Presentations in class Every student will present at least one paper, selected from the research literature. These papers could be suggested by the student and related to the research question that the student will study for their course project, or can be suggested by the instructor. Every student will also present their course project proposal, and (time permitting) the progress report on the course project.
Assigned reading Some of what your grade is based on requires doing assigned reading from the textbook and papers (both recent and not so recent) in the scientific literature (see the current list). These reading assignments will be listed in the Moodle page for the course. You are expected to complete these reading assignments before coming to class, so that we can discuss the material as a group during the class meeting.

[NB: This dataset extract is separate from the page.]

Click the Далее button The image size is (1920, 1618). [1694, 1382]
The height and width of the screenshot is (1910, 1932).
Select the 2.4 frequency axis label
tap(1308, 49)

Guidance on writing assignments.
Many of the activities in this course involve writing,
and the grade for these assignments depends in part on
quality of the writing.
This is
specifically true for the final project.
It's very important that you familiarize yourself
with expectations about scholarly writing, and in particular
with how to avoid plagiarizing.
Please see the information in the Academic Integrity page
and specifically note the instructions about plagiarism and how
paraphrasing improperly can count as plagiarism.
General advice about writing is available at
this page.
Note also that the use of ChatGPT or other assistive AI is not allowed
in any assignments, other than scripting.
Laptop and cellphone policy During class time, unless the class is held by zoom, only those people presenting material should use laptops, and no one should use cellphones (see this NYT article and also this article). Lectures presentations (PDF or PPTX) will be posted and available at least 24 hours before class, and you are expected to review the lectures before coming to class.
Generative AI policy The use of generative AI to develop code for homework assignments or course project is permitted, but must be fully disclosed (at the top of the submitted material). However, generative AI is not permitted for writing assignments beyond finding spelling and grammar mistakes. Please do not use any generative AI to produce text, or rewrite your text.
Absence policy Absences are allowed but the student is required to learn what was covered when they were not attending the lecture. Note that the lectures are not recorded! For this reason, course presentations are provided on the course webpage.
COVID-19 precautions If you are ill with anything, please either do not come to class or office hours, or else wear an N95 mask. In addition, if you have COVID-19, have been exposed to COVID-19, or have recently tested positive for COVID-19, do not come to class or in-person office hours.